Then $\mathrm{p}K_a$ is defined as:

$$\mathrm{p}K_a = -\log K_a$$

Just like $\mathrm{pH}$, $\mathrm{p}K_a$ is a logarithmic scale. But instead of describing the acidity of a solution, it describes the strength of an acid.

Important trend:

A smaller $\mathrm{p}K_a$ means a stronger acid.
A larger $\mathrm{p}K_a$ means a weaker acid.

This may feel backwards at first, but it makes sense because a strong acid has a large $K_a$, and taking the negative log of a large number gives a smaller $\mathrm{p}K_a$.

Example: comparing acids with pKa

If acid $\mathrm{A}$ has $\mathrm{p}K_a = 2$ and acid $\mathrm{B}$ has $\mathrm{p}K_a = 5$, then acid $\mathrm{A}$ is stronger.

Why? Since

$$K_a = 10^{-\mathrm{p}K_a}$$

acid $\mathrm{A}$ has a much larger $K_a$ than acid $\mathrm{B}$. A difference of $3$ in $\mathrm{p}K_a$ means a factor of $10^3 = 1000$ in $K_a$.

That is a huge difference in acid strength ⚡.

How pH and pKa are connected

Although $\mathrm{pH}$ and $\mathrm{p}K_a$ are not the same thing, they are closely related through equilibrium.

For a weak acid in water, the amount of ionization depends on both the acid’s $K_a$ and the solution’s conditions. One of the most important tools in AP Chemistry is the Henderson-Hasselbalch equation:

$$\mathrm{pH} = \mathrm{p}K_a + \log\left(\frac{[\mathrm{A^-}]}{[\mathrm{HA}] }\right)$$

This equation is especially useful for buffer solutions, which contain a weak acid and its conjugate base.

A buffer resists changes in $\mathrm{pH}$ when small amounts of acid or base are added. The equation shows why:

If $[\mathrm{A^-}] = [\mathrm{HA}]$, then $\log\left(\frac{[\mathrm{A^-}]}{[\mathrm{HA}] }\right) = \log(1) = 0$,
so $\mathrm{pH} = \mathrm{p}K_a$.

That means a buffer works best when the ratio of conjugate base to weak acid is close to $1:1.

Example: using Henderson-Hasselbalch

Suppose a buffer contains equal amounts of acetic acid and acetate. Acetic acid has $\mathrm{p}K_a \approx 4.76$.

If $[\mathrm{A^-}] = [\mathrm{HA}]$, then

$$\mathrm{pH} = 4.76 + \log(1) = 4.76$$

So the buffer’s pH equals the acid’s pKa.

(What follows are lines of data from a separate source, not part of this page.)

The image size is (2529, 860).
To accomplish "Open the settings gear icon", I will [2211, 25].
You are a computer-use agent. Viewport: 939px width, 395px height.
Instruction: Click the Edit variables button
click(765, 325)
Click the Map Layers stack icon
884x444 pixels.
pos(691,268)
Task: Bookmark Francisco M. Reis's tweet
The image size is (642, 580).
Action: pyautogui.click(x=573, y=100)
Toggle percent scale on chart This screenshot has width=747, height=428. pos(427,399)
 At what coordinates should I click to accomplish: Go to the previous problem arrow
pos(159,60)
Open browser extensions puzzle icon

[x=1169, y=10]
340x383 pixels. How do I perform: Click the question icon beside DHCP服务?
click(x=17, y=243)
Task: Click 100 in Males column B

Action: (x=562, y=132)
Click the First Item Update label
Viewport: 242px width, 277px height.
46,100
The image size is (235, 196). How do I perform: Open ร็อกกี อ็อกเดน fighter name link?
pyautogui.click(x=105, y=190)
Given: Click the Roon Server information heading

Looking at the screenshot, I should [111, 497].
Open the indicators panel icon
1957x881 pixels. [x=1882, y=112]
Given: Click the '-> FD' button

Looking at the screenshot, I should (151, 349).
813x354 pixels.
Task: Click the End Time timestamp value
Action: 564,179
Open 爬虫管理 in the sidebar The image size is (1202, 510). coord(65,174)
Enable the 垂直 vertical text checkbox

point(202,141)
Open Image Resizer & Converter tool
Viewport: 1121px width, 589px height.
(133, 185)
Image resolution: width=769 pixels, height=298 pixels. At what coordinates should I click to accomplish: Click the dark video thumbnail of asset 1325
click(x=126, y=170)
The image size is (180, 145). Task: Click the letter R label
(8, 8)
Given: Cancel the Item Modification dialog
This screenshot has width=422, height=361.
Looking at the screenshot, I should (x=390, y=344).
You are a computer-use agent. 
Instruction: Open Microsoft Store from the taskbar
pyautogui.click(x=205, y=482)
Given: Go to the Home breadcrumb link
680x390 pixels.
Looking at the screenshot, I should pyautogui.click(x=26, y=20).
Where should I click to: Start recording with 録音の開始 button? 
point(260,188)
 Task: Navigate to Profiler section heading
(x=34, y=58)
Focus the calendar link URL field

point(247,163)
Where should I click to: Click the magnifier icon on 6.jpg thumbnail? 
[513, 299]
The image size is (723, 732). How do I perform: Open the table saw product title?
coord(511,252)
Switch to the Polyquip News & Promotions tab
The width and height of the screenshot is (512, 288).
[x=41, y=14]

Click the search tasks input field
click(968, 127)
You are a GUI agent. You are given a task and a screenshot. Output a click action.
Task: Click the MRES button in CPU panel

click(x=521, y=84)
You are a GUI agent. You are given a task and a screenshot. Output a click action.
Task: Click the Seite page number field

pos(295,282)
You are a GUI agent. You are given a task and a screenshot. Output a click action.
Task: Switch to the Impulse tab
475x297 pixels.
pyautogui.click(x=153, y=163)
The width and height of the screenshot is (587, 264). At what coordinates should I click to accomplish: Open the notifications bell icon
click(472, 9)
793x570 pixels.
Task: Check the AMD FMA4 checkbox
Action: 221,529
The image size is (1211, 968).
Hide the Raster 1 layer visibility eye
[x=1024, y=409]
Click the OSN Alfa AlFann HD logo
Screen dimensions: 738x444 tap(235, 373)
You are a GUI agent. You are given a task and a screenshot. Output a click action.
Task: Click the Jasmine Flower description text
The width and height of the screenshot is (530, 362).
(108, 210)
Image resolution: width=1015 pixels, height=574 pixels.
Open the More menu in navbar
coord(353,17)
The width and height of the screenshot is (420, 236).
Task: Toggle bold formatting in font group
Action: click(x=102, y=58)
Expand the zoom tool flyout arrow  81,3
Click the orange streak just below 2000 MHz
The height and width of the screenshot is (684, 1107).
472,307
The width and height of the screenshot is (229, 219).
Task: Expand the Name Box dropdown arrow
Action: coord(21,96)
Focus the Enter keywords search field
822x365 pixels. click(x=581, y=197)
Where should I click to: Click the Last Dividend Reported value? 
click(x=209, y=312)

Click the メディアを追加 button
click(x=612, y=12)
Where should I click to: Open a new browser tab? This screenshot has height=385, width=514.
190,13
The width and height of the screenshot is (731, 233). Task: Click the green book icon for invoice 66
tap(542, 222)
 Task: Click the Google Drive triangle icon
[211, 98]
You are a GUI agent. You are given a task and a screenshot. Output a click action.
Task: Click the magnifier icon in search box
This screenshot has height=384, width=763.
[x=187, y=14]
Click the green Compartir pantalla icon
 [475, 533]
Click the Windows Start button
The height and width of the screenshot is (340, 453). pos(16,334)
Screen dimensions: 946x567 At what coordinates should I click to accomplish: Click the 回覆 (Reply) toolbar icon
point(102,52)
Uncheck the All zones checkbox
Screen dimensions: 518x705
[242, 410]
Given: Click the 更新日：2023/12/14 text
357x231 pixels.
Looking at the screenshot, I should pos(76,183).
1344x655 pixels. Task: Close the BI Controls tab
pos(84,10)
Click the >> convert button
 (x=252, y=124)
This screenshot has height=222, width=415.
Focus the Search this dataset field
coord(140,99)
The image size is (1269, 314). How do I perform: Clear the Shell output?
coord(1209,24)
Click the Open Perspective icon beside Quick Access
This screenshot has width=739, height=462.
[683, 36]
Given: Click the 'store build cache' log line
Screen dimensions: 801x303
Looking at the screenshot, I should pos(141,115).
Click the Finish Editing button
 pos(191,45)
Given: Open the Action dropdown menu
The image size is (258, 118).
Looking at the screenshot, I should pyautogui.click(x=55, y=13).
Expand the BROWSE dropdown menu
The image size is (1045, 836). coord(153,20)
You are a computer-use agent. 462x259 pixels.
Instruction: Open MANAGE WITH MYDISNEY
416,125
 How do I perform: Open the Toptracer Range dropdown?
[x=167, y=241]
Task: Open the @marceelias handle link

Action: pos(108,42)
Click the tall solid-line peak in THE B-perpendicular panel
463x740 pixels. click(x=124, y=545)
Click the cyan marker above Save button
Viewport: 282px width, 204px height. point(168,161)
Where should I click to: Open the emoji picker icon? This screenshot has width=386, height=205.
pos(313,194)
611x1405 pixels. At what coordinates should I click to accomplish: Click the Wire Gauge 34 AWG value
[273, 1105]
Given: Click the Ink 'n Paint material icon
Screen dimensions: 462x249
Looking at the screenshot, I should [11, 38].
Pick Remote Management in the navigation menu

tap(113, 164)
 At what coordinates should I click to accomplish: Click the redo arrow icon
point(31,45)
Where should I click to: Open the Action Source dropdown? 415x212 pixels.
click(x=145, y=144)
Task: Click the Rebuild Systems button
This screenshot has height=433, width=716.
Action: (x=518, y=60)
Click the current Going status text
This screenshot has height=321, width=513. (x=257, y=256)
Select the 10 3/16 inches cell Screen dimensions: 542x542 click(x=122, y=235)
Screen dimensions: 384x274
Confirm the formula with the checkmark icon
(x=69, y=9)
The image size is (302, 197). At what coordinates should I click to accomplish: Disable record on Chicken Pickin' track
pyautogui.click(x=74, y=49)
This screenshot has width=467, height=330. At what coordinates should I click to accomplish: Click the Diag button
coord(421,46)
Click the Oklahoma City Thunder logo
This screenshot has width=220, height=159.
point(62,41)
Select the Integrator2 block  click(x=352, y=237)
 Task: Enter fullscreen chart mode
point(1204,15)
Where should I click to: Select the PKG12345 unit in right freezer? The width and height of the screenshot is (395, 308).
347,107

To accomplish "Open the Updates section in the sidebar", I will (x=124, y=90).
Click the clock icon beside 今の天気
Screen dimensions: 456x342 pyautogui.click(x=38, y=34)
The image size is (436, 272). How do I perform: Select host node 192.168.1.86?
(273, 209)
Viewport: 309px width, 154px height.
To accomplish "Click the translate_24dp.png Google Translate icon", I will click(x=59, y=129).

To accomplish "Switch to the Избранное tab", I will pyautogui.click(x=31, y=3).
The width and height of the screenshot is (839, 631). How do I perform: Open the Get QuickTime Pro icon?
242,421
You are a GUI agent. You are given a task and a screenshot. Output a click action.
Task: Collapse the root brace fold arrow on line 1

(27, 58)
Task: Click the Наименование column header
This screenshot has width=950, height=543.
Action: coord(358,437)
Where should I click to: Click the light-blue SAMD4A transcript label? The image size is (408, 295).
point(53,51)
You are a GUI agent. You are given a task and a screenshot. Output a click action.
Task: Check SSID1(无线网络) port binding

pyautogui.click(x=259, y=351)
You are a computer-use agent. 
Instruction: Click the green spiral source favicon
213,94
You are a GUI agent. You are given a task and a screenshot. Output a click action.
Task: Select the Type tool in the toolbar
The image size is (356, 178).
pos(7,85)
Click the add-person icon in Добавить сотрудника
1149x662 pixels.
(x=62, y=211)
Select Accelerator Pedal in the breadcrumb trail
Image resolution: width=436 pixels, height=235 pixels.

If $[\mathrm{A^-}] = 10[\mathrm{HA}]$, then

$$\mathrm{pH} = 4.76 + \log(10) = 5.76$$

This shows that increasing the conjugate base relative to the weak acid raises the pH.

Strong acids, weak acids, and why pKa matters

Strong acids ionize almost completely in water. Weak acids ionize only partially and establish an equilibrium. Because of this, $\mathrm{p}K_a$ is most useful for weak acids.

For strong acids such as $\mathrm{HCl}$, $\mathrm{HBr}$, and $\mathrm{HNO_3}$, the acid dissociation is so complete that their $K_a$ values are very large and their $\mathrm{p}K_a$ values are very small, often negative. In most AP Chemistry calculations, strong acids are treated as fully dissociated.

For weak acids, $\mathrm{p}K_a$ helps compare relative strengths and predict which side of an acid-base equilibrium is favored.

A useful rule is:

equilibrium favors the side with the weaker acid,
and weaker acids have larger $\mathrm{p}K_a$ values.

Real-world example

Acetic acid in vinegar is a weak acid. It does not fully ionize, which is why vinegar is acidic but not as dangerous as a strong acid like hydrochloric acid. The pH of vinegar is low enough to taste sour, but its weak acid behavior comes from its relatively moderate $\mathrm{p}K_a$.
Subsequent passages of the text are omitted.